Micron Technology, the third highest by volume, closed up 3.68%, with a turnover of $18.848 billion. Micron recently announced plans to construct a second semiconductor fabrication facility at a site in Taiwan, acquired from Powerchip Semiconductor Manufacturing Corp, to expand production capacity for advanced memory chips used in AI systems.

The new facility will be built in Tongluo, Miaoli County, Taiwan, and will aid in producing cutting-edge DRAM products like high-bandwidth memory (HBM). HBM is becoming increasingly common with the development of AI servers and data center infrastructure.

Micron announced it has completed the acquisition of Powerchip's Tongluo P5 plant site. The new fab will be roughly comparable in size to the company's existing facility at the same location. This expansion is intended to bolster the company's production capacity as rapid AI application growth drives sustained demand for memory chips.

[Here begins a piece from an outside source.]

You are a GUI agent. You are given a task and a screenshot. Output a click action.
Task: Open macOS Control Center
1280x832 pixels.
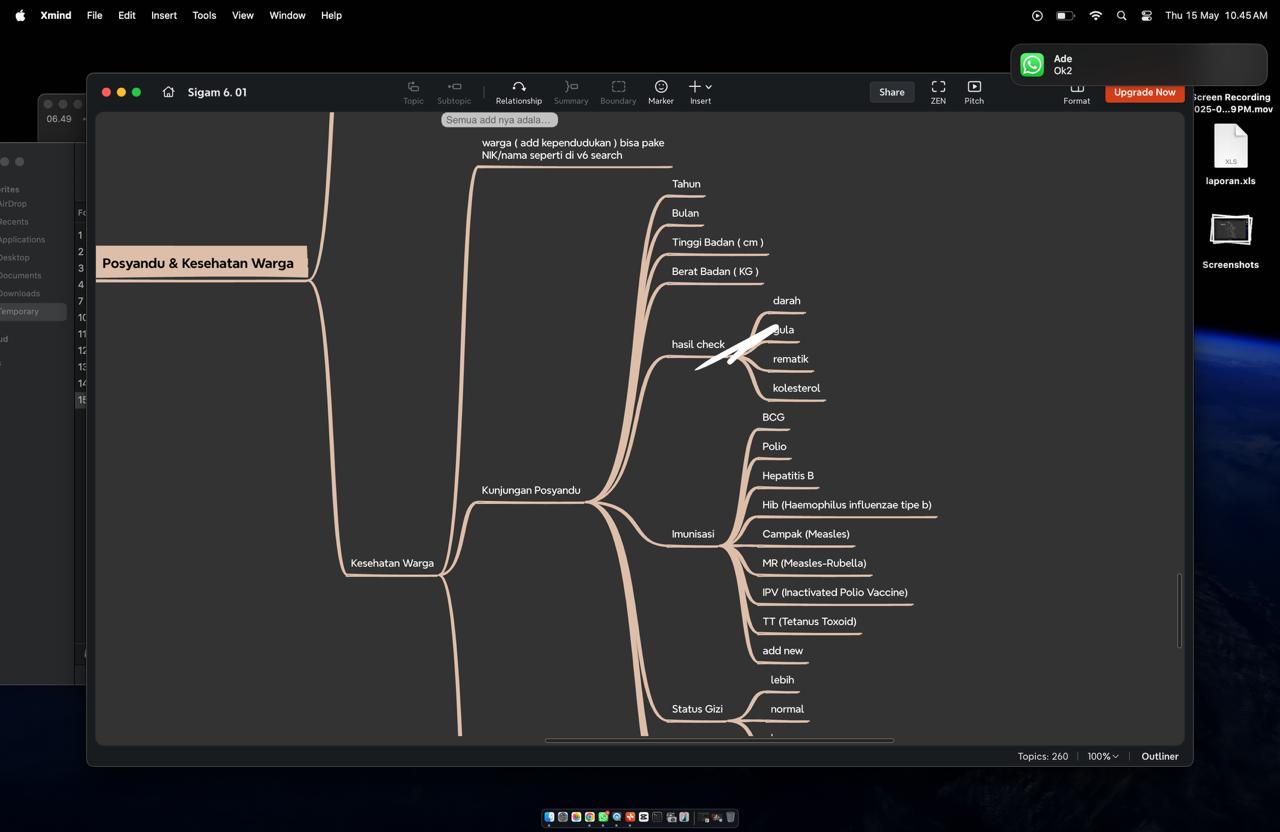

High-bandwidth memory is becoming a critical component for complex computing systems, especially those designed for training AI and processing massive datasets. To meet demand from cloud providers and IT firms building AI infrastructure, chipmakers are investing heavily in new fabs.

Micron stated that construction of the new fab is expected to commence by the end of the 2026 fiscal year. This marks a new phase in the company's global plans to expand memory manufacturing.

SanDisk, the fourth highest by volume, closed up 6.35%, with a turnover of $13.568 billion. US memory stock concepts saw broad gains on Monday.

Meta Platforms, the seventh highest by volume, closed up 2.33%, with a turnover of $9.242 billion. Meta will pay up to $27 billion over the next five years to use the AI infrastructure of cloud services provider Nebius Group NV. The company is making heavy investments to compete with industry leaders in frontier AI models.

Dutch company Nebius stated that it will begin providing Meta with $12 billion worth of dedicated computing power starting in early 2027. Meta has also committed to purchasing up to an additional $15 billion in computing power from facilities Nebius is building for third-party clients. Nebius is a so-called "Neocloud" company that operates data centers and has a strategic partnership with NVIDIA.

This expenditure is one of the largest single contracts signed by Meta, highlighting the Instagram and Facebook parent company's full-court press to secure more computing power for AI product development. Last year, Meta signed another agreement with Nebius worth $3 billion.

Anticipating explosive growth in AI services in the coming years, Meta and some of its large tech peers are projected to spend approximately $650 billion in 2026 on data center construction and other infrastructure procurement.

Intel, the twelfth highest by volume, closed down 0.02%, with a turnover of $5.388 billion. Dave Guzzi, Intel's global channel chief, recently stated that the current CPU supply shortage is broadly affecting all partners, including cloud service providers, OEMs, and system integrators. While price increases are far less extreme than in the memory market, hikes are inevitable. Guzzi mentioned that partners are generally receiving lower volumes than expected, and neither cloud providers, OEMs, nor system integrators are able to obtain their anticipated supply quantities.

Nebius, the fifteenth highest by volume, closed up 14.96%, with a turnover of $4.416 billion. This follows the signing of the $27 billion AI infrastructure agreement with Meta.